Major Dundee (1965)
6/10
Even with a restored "director's cut", this film is lacking
25 August 2007
Warning: Spoilers
The problems director Sam Peckinpah had with the studio to get this film finished, edited and into theaters is legendary--with Peckinpah disowning the final product. The public, too, were less than enthusiastic about this rather lackluster final product. However, now out on DVD is a version of the film that is purported to be a "director's cut"--or at least as close as they can get to Peckinpah's vision for the film. In his defense, Peckinpah's been dead for a long time, so this is what they THINK he'd envisioned.

The film is about a crazed leader of a Union cavalry unit stationed near the Mexican border during the Civil War. A huge group of cavalry is wiped out in an Apache raid and those responsible took three kidnapped kids and skedaddled across the Rio Grande into Mexico. Major Dundee decides he must follow and destroy them even though he simply doesn't have enough men to do this AND guard the Confederate prisoners in the compound he's commanding. So, he enlists volunteers as well as Confederate soldiers willing to join his expeditionary force. The rag-tag unit idea is hard to believe (after all, the Confederates helping seemed silly), but the first 2/3 of the film worked pretty well and I was impressed.

However, towards the end of the film, the whole production seems to unravel a bit. Heston's character went from a driven but reasonable man to a whiny drunk with the least provocation--and this made no sense at all. It was as if there were some plot elements missing (which there might have been). Also, the repartee between Heston and Richard Harris seemed overly macho and tough to believe throughout the film, but here and at the very end it only got worse. In fact, the ending was pretty exciting (in two rather savage battles), but then the movie just stopped.....no epilogue, no real conclusion...and the words "the end" appeared as if from nowhere.

If this was Peckinpah's vision, then he needed glasses. If it wasn't, then I could understand all the dangling plot elements and silly characterizations. Overall, it is still an interesting film but you shouldn't expect greatness.

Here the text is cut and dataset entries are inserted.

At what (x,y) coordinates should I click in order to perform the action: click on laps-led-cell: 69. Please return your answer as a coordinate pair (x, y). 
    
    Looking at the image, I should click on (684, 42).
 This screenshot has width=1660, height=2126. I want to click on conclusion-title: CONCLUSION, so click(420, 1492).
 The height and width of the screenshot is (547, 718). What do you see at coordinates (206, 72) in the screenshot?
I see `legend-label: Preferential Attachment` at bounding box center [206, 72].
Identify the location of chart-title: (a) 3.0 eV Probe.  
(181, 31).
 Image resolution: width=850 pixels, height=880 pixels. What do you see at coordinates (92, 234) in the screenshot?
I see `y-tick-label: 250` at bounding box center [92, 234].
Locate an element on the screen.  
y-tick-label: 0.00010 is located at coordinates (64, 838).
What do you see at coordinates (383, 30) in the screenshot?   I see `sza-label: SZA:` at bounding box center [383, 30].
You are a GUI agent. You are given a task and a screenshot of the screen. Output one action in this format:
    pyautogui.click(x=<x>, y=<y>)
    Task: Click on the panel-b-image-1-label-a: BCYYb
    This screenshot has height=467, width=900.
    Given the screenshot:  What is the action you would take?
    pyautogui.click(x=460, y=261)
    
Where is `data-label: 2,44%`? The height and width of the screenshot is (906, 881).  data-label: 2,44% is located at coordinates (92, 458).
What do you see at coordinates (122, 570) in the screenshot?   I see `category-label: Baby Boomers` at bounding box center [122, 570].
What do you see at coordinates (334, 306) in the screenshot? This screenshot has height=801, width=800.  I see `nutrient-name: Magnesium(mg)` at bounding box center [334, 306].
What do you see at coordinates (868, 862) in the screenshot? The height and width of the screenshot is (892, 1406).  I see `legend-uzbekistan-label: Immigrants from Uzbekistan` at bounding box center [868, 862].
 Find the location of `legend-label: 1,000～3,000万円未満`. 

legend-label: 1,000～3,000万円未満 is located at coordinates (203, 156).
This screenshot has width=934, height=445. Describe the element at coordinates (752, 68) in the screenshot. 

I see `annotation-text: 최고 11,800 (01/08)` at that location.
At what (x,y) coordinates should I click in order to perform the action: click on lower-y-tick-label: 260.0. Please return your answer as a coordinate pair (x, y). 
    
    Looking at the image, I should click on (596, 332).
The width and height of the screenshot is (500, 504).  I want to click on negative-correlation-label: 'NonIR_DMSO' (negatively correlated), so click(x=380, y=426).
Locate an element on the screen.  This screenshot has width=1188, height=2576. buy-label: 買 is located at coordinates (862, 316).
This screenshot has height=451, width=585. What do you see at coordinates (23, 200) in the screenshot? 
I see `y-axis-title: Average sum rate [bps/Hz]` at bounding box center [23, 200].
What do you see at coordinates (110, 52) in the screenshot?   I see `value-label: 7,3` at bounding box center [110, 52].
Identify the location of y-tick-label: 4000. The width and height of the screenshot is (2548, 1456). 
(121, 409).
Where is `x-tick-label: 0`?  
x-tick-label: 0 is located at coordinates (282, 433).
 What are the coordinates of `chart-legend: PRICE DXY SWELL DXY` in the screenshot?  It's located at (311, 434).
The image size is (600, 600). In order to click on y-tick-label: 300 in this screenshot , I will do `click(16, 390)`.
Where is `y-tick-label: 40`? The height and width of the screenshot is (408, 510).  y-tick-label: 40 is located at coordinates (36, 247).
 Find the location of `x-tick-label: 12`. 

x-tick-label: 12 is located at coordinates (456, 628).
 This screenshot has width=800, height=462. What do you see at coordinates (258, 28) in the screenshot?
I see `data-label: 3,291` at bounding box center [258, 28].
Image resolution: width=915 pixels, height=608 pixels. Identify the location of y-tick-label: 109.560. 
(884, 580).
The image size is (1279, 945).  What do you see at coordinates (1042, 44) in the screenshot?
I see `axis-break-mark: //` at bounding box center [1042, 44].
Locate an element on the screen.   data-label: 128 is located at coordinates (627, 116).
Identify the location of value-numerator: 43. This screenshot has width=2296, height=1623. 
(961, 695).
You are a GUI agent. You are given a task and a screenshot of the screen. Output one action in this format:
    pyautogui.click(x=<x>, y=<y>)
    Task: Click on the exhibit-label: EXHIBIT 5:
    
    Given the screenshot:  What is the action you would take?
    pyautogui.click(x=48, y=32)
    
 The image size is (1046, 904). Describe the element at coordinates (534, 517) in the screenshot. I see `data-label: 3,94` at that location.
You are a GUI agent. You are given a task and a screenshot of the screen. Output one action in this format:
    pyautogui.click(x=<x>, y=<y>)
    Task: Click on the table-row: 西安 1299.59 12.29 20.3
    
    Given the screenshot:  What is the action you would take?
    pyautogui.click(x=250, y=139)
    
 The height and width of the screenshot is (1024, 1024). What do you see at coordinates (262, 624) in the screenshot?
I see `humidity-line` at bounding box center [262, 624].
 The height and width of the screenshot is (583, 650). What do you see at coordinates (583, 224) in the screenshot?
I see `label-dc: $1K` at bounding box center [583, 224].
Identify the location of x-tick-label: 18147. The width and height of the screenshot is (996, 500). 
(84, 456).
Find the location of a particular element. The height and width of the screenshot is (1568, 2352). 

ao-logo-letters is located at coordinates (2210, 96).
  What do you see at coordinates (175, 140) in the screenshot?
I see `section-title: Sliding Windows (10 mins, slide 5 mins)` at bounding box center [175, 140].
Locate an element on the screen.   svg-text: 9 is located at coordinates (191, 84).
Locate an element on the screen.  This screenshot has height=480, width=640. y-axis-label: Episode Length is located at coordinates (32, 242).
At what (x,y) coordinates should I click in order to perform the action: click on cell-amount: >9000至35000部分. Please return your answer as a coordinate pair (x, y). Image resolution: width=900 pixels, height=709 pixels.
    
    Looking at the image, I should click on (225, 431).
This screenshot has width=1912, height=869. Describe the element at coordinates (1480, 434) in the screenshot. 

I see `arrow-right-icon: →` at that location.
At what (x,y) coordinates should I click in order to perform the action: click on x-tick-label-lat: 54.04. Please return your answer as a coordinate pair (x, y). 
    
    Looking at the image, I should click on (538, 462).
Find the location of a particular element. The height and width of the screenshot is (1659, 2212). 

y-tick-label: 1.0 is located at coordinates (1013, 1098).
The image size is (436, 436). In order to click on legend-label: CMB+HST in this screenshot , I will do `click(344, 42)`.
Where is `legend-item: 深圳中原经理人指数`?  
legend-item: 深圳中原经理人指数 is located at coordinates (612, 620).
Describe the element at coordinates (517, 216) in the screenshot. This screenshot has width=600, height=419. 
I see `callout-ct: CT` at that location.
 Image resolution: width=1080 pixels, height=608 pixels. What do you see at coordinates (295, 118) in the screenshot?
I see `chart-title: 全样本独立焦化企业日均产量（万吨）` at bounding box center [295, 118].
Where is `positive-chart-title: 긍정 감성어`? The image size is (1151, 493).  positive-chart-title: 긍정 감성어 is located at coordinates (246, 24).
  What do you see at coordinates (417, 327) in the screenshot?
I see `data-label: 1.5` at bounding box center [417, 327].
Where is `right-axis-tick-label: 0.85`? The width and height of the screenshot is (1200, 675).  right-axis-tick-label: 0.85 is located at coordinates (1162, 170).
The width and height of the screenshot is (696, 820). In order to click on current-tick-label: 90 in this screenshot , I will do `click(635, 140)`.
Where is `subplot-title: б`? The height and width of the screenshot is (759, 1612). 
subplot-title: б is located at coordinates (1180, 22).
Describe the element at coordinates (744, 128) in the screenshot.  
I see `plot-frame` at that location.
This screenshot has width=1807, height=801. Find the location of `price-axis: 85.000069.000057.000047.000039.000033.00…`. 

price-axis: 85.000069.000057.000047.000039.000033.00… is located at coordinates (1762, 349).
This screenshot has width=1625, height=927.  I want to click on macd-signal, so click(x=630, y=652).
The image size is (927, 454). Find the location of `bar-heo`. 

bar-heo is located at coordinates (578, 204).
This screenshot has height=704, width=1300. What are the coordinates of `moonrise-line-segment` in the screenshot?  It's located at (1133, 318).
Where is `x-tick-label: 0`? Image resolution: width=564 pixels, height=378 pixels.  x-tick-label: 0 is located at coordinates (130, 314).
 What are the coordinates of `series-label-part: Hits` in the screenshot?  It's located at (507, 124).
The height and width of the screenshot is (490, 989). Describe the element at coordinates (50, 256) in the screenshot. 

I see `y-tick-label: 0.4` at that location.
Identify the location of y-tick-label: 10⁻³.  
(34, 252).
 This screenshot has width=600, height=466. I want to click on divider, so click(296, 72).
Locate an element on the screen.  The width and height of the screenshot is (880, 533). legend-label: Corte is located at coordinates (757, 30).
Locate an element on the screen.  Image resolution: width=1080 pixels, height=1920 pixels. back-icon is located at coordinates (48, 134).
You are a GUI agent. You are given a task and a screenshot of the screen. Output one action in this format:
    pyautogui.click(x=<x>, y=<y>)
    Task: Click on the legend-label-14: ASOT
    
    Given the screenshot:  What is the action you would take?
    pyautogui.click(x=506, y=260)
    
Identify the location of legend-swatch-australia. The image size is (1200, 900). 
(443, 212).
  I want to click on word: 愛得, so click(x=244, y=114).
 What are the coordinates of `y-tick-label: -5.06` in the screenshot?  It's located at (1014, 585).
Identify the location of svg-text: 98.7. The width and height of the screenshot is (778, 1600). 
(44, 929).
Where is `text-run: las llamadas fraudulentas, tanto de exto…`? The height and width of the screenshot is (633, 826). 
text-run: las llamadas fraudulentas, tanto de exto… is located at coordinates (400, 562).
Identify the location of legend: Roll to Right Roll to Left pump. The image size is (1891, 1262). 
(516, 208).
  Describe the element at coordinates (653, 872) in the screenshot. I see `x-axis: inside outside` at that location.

I have never understood how in spite of films like MAJOR DUNDEE and BRING ME THE HEAD OF ALFREDO GARCIA that Sam Peckinpah still has this aura about him as a director--often appearing on "Best Director" lists. He made some exceptional films, some very mediocre films and a few stinkers--but his overall body of work in films is very small--thanks mostly to his drug and alcohol dependence. This guy was NOT another Kurosawa, John Ford or Bergman--just a guy with a lot of potential that seldom reached it and in the end threw it all away.

FYI--If you watch this movie then Peckinpah's THE WILD BUNCH, you'll see many plot similarities. Although both films were set about fifty years apart, the civil wars in Mexico were both backdrops for the films (first with the forces of Benito Juárez against the imperialist forces of Maximillian and later during chaos following the rise of Zapata and Villa following the iron-fisted reign of Díaz).